Медленно-медленно сняли красногвардейцы шапки, стали, свесив лохматые головы, изредка перешептывались. Опять знакомый грозный голос:
– В ряды стройся!.. Да живо, красная сволочь!
Шуршат, переступая, босые ноги. Серая шеренга измученных лиц до крыльца правления протянулась.
– По порядку рассчитайсь!..
Осипшие голоса. Заученный поворот голов. А у Митьки в горле судороги, жалость к этим как будто чужим людям, жалость до жгучей боли, до тошного удушья, и в первый раз за всю жизнь ненависть едкая к отцу, к его самодовольной улыбке, к рыжей щетинистой бороде.
– В сарай – шагом – арш!..
Пошли по одному в раззявленное черное хайло дверей. Последнего, низкорослого, шатающегося, ударил Митькин отец ножнами шашки по голове, обвязанной кровавой тряпкой; пробежал тот, спотыкаясь и раскачиваясь, шагов пять и тяжело упал вниз лицом на жесткую, утоптанную ногами землю. На площади хохот, гул голосов, глаза, сузившиеся от смеха, бабьи рты, захлебнувшиеся слюнявым смешком, а Митька вскрикнул надорванно и глухо, лицо закрыл похолодевшими ладонями и, натыкаясь на людей, побежал по улице.
IV
Мать возится у печки, кончает стряпаться. Подошел Митька боком, сказал, глядя в сторону:
– Маманька… испеки пышек… я бы отнес энтим, какие в сарае сидят… пленным.

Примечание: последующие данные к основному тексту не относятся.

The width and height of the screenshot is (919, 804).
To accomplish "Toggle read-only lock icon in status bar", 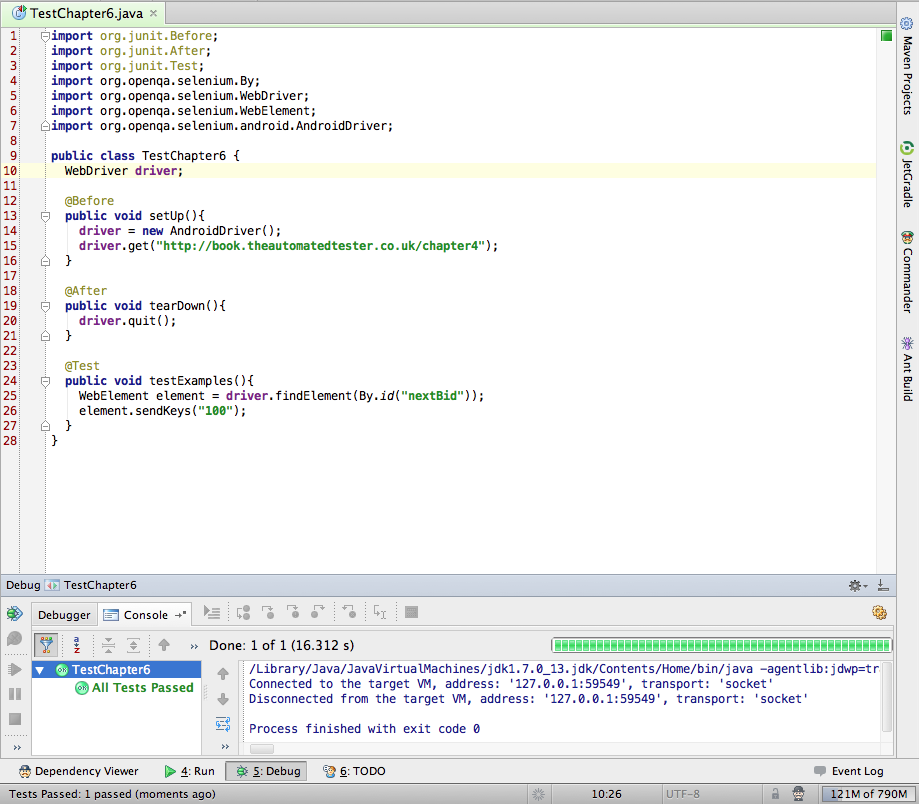I will [x=773, y=794].
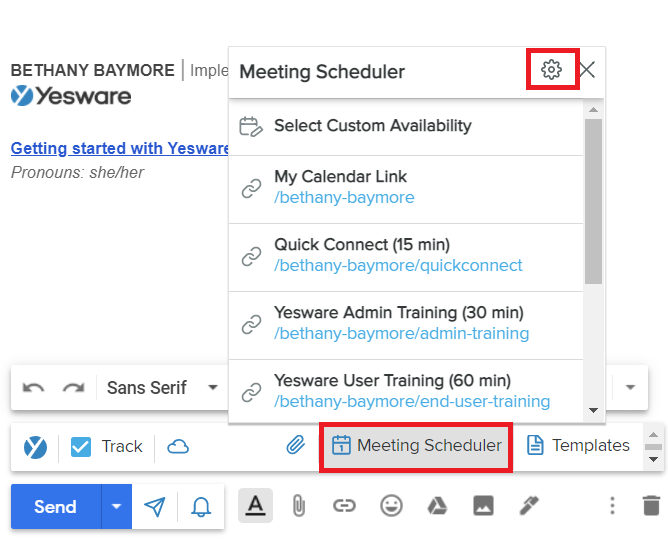The height and width of the screenshot is (542, 668).
Task: Open Meeting Scheduler settings gear
Action: point(551,69)
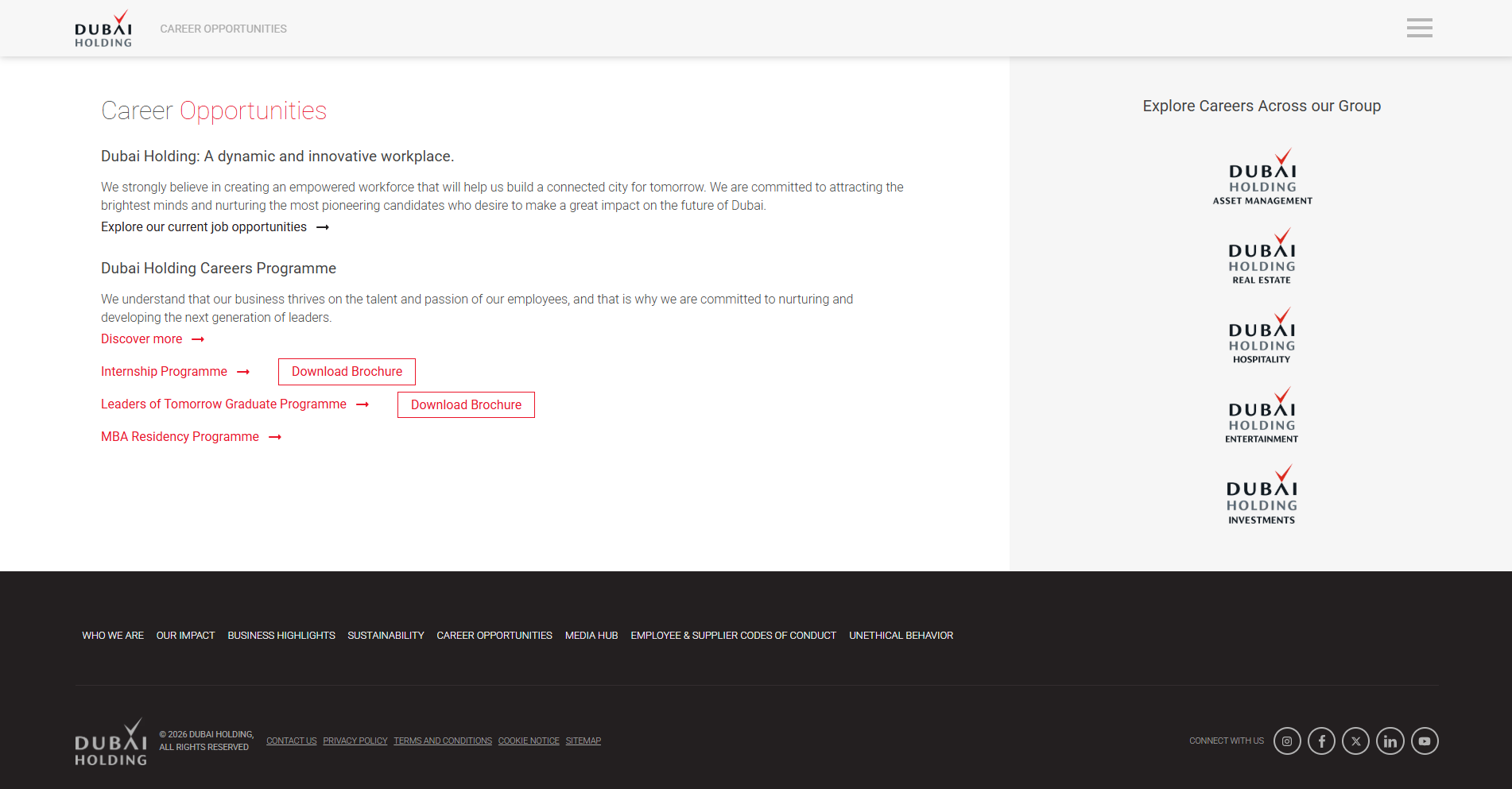Select Dubai Holding Investments logo

pyautogui.click(x=1262, y=495)
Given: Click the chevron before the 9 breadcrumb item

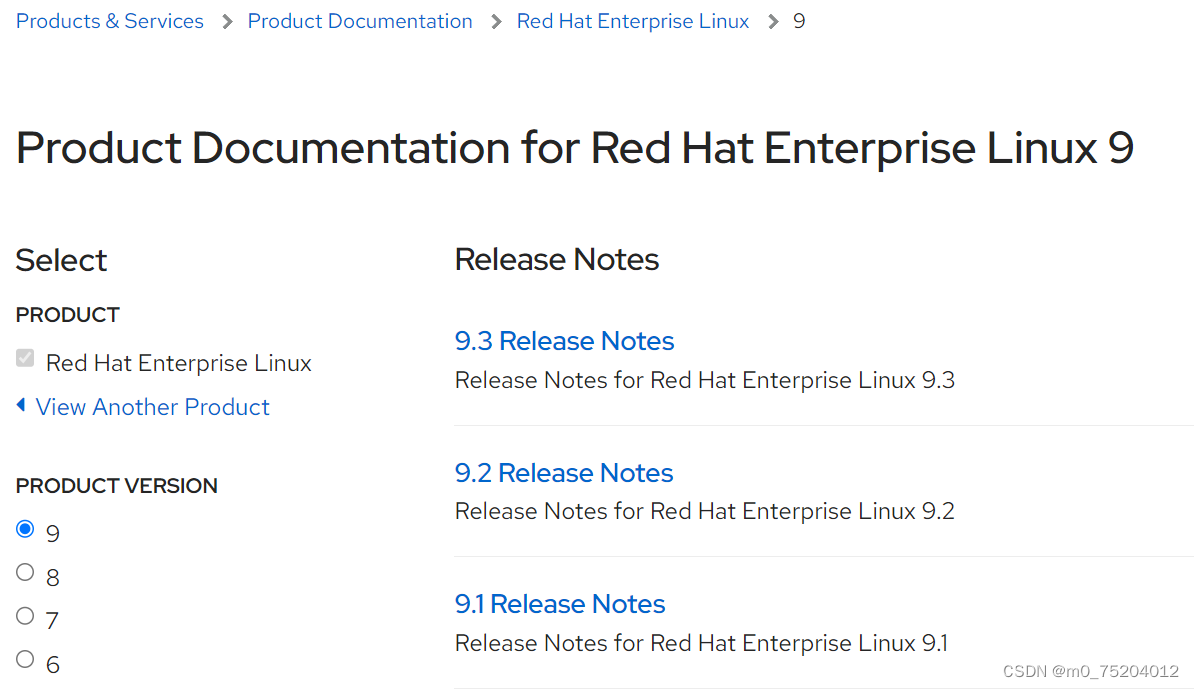Looking at the screenshot, I should pos(771,20).
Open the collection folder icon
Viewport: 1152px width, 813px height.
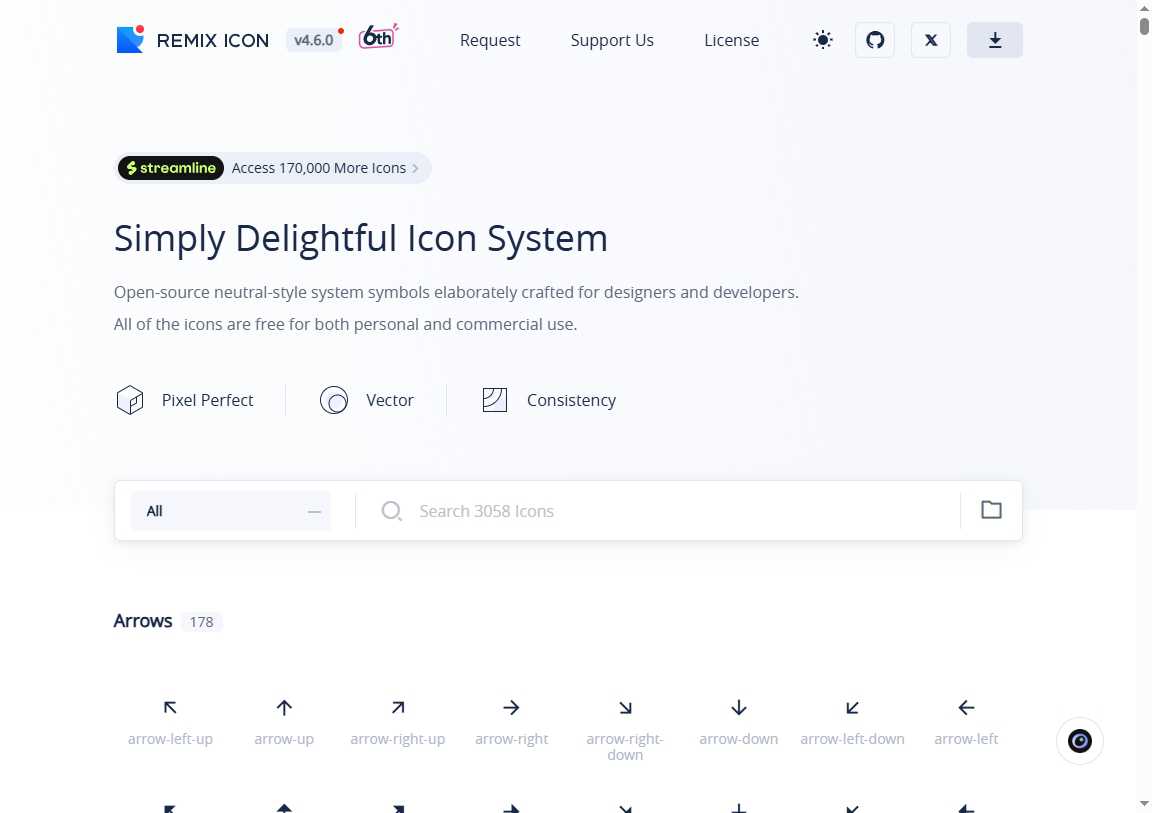pyautogui.click(x=991, y=510)

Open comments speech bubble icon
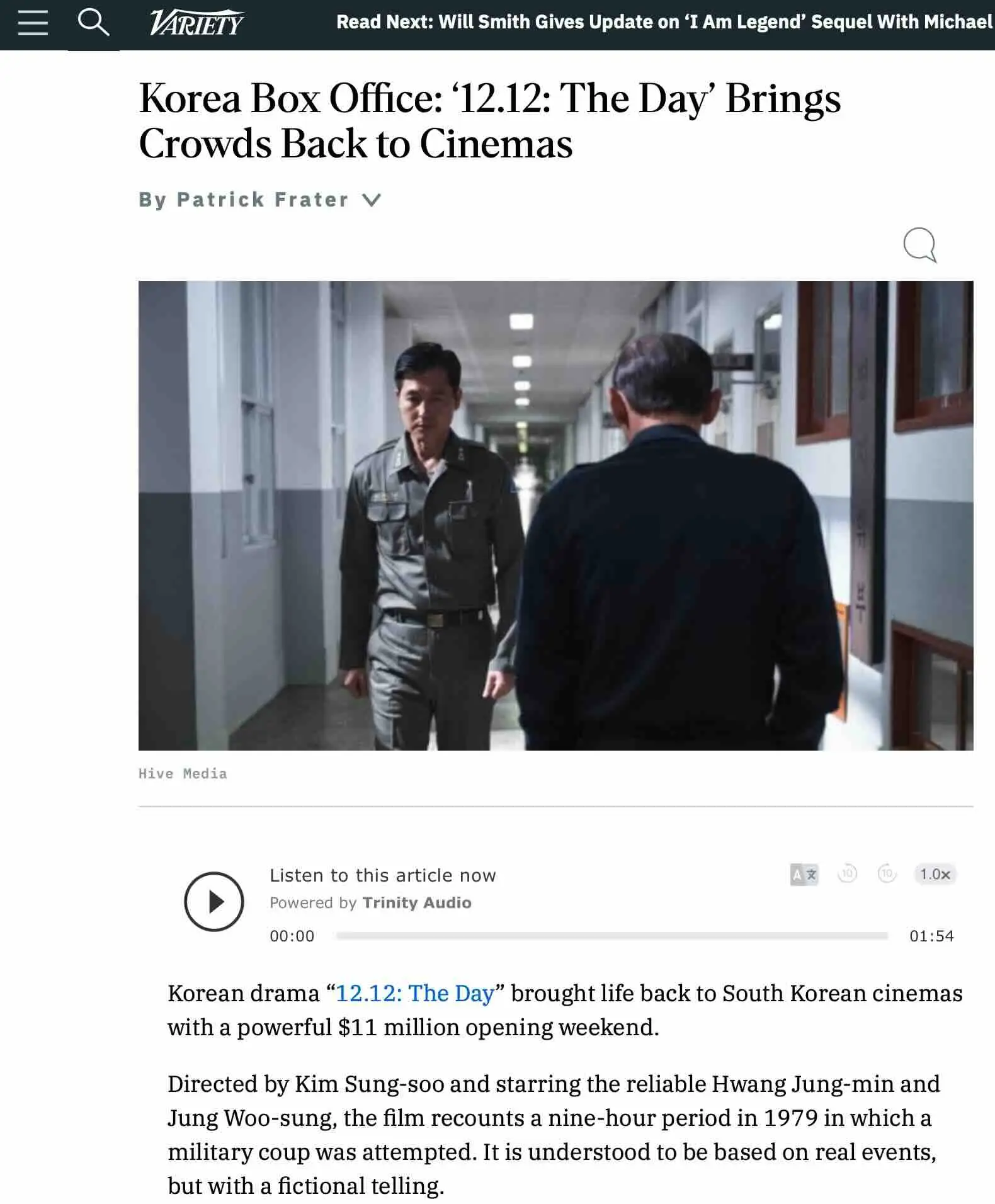[920, 245]
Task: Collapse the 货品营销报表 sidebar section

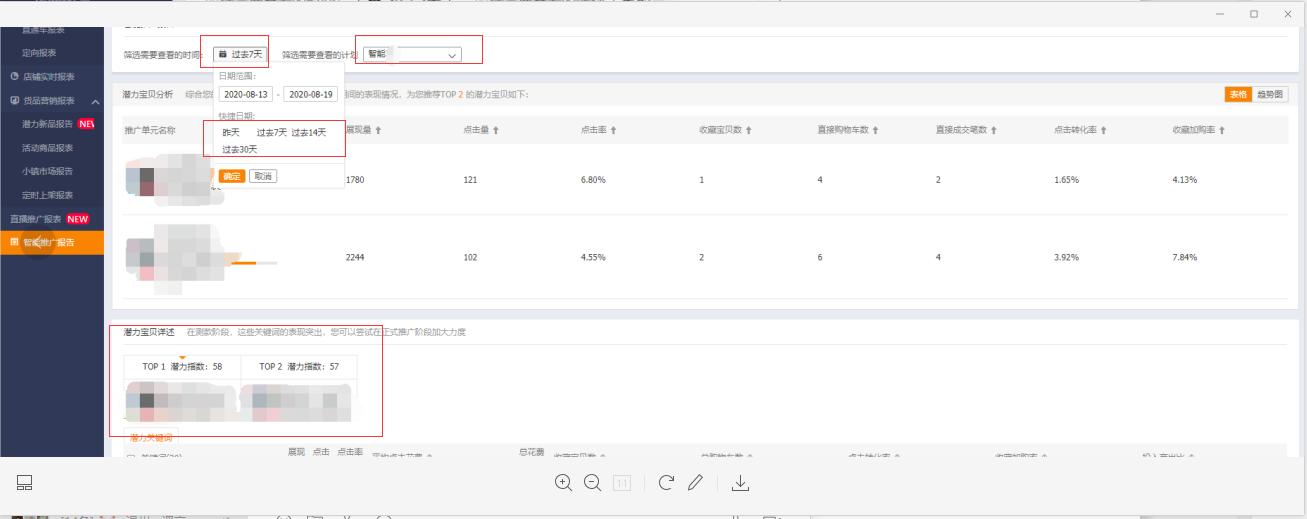Action: tap(95, 101)
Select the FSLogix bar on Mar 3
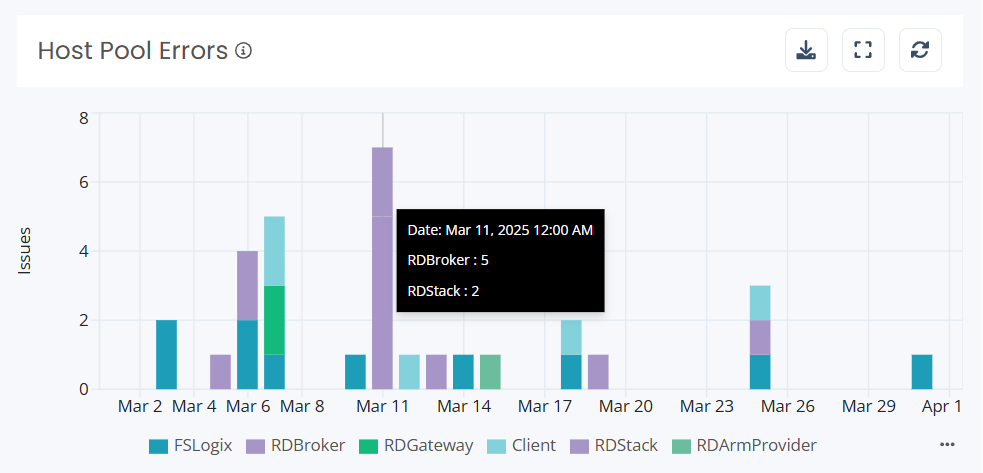Image resolution: width=983 pixels, height=473 pixels. (x=166, y=354)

У матери на глазах мокрая пленка.
– Отнеси, сынок, может – и наш Федя страдает где… И у пленных матери есть, тоже небось ночами подушки не высыхают.
– А как батя узнает?
– Не приведи бог! Ты, Митенька, вечером отнеси. Какие казаки стерегут, отдай им и скажи, чтоб передали…
Солнце, как нарочно, замедляет шаг и ползет над станицей, равнодушное к Митькиному нетерпению и невозмутимое. Насилу дождался, пока спустится темнота, прошел на площадь, ящерицей скользнул между проволочной огорожей и к дверям, а сам рукой придерживает за пазухой узелок с харчами.
– Кто идет? Стой! Стрелять буду!..
– Это я… харчи пленным принес.
– Кто такой? Проваливай, пока приклада не пробовал! Черт тебя носит по ночам! Дня тебе мало харч носить?
– Погоди, Прохорыч, никак, это комендантов парнишка?
– Ты Анисима Петровича сынок?
– Да…
– Тебя кто же с харчами прислал? Отец?
– Не-ет… Я сам.
К Митьке подошли двое казаков. Старший, бородатый, ухватил Митьку за ухо.
– Тебя кто, пащенок, научил харчи пленным таскать? Ты того не могешь понять, что они нам есть самые вредные враги? А ежели я про эти дела батяньке твоему доложу? Он как за это тебя примолвит?
– Брось, Прохорыч! Жалко тебе чужого хлеба? В два горла жрать все равно не будешь, возьми харчишки, передадим!
– А ежели Анисим Петрович про то узнает! Тебе рассусоливать хорошо, ты один, а у меня семейство. За подобные дела на фронт пошлют, да к тому же и розог всыплют…
– Да ну тебя к черту, расплакался!.. Эй, парнишонок, ты куда же удираешь? Тащи свои харчи, передам, что ли.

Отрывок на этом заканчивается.